What this task involves — Whenever a line in the records below holds the string "pixels", copy it out.

Data listing —
######

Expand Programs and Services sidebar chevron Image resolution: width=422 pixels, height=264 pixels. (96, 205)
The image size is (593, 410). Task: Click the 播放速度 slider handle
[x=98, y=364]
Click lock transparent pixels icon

######

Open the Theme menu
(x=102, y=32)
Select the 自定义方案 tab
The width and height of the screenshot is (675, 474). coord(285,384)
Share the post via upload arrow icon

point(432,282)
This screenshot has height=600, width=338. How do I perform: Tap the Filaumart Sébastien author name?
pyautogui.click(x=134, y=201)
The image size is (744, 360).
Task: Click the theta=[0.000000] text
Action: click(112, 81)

######

Exercise result —
Expand Programs and Services sidebar chevron Image resolution: width=422 pixels, height=264 pixels. (96, 205)
Click lock transparent pixels icon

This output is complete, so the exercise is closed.